Ben Kirby, the co-portfolio manager of the Thornburg Investment Income Builder Fund, says dividends around the world are increasing and more companies are paying them, seeing them as an attractive way for companies to boost their stock price, in some cases by using debt to fund it. The Thornburg fund is a global portfolio that buys stocks and bonds to build income, but bonds have fallen from a quarter of the fund to about 9% because of their lower income. That’s put a focus on dividend payers. The fund is looking to companies with ample free cash flow and willingness to return it to shareholders.

“By region, we’re more optimistic on Europe than the U.S. Valuations in the U.S. are relatively high, are relatively stretched.” Emerging markets make up 15% of the fund. (The U.S. makes up 50%.)
 
Different Strokes
Not everyone plays yield the same way.  “There are only two things with certainty that you can value, in our view,” says Mark Eveans, president and CIO of Meritage Portfolio Management. “One is sales. The second thing is dividends. They are a hard cash payment. What we would say is that earnings are kind of a guess. Dividends are a certainty.”

The managers at Meritage, a boutique institutional manager with $1.5 billion, start with finding the best yields for its 12-year-old “Yield Focus” strategy, in which it runs about $300 million. A big component of the view is a company’s free cash flow. The aim of the yield focus strategy is to earn at least 60% to 70% of the expected equity return over 10 to 12 years in cash payments. The minimum yield the firm looks for in a candidate company is 3.5%, which boils down to about 1,000 companies from its 7,000-company database, which then get boiled down further to 45 to 60 portfolio picks.

“About 65% of those exist in United States companies and 35% internationally,” says Eveans. About a third of the portfolio comprises things other than common stocks: REITs, LPs, MLPs, convertible and straight preferreds and business development companies. Though the Yield Focus group is just one of the firm’s value strategies, Eveans says it’s been the best performing.
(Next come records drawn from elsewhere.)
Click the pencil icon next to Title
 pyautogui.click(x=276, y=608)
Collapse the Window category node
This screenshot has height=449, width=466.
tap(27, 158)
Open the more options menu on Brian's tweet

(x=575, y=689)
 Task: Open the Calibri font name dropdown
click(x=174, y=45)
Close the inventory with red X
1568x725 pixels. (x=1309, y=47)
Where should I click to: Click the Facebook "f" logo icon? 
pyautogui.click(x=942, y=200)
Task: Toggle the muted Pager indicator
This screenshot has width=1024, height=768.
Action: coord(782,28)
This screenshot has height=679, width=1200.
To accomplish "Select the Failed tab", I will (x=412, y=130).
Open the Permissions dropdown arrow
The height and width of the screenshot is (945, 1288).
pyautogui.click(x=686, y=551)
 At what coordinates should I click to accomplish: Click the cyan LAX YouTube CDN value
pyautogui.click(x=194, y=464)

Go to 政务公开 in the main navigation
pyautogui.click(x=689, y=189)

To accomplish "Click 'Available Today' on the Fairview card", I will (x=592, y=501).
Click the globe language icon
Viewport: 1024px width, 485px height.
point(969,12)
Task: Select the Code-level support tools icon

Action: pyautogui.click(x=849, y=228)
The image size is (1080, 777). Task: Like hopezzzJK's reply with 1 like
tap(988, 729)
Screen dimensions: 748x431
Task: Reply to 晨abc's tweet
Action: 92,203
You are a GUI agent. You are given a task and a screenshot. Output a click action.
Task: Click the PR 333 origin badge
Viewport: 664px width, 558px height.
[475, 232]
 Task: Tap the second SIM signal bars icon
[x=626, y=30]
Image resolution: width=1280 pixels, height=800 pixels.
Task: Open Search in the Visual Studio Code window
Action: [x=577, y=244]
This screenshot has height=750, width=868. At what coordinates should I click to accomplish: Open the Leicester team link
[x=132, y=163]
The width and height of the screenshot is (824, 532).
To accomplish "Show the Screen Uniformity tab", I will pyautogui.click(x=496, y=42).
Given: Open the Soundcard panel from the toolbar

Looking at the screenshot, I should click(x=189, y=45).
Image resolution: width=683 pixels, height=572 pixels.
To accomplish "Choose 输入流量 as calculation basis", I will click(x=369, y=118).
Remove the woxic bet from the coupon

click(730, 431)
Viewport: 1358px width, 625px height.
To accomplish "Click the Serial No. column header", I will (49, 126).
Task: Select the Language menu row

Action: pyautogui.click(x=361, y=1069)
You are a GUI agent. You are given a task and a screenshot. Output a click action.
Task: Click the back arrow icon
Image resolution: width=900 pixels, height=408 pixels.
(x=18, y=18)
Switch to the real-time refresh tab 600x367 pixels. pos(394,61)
“We want to earn twice what the S&P pays or any other major market index or for that matter, most of the dividend strategies available on Wall Street; we want to earn twice what they’re paying right up front. That’s a 200 to 300-basis-point advantage that we go into each and every year with in terms of earning return.” Financials, including REITs, make up about 31% of the portfolio, while energy makes up 13% and utilities make up 11%. The company has made a major shift to international within common stocks, where it sees more opportunities with value and yield.

One area he says is starting to look tempting is European banks. Because of regulatory hamstringing, they have been making fewer bad loans and they are overcapitalized, Eveans says. That has led to free cash flow excess. Meanwhile, those banks’ valuations are still good because of the bad economic environment in Europe. He also sees good payers among banks in Canada and Australia, which didn’t have the same financial contretemps the U.S. and Europe did, and which are well capitalized and able to grow their dividends.

National Australia Bank (whose gross dividend yield is 8.83%) and Canadian Imperial Bank of Commerce (with a 4.3% yield) both fall into the top 15 holdings in Meritage’s Yield-Focus Equity fund.

Kirby at Thornburg is circumspect about those stocks that just focus on high yields. Those that pay 5%, 6% over time are probably going to behave more like bonds, he says. “If your companies aren’t growing, the stocks are going to behave and they are going to look very much like bonds. So a stock that’s paying 5% but not growing looks an awful lot like a bond paying 5% and in that case you don’t really have the ability to preserve purchasing power over time.”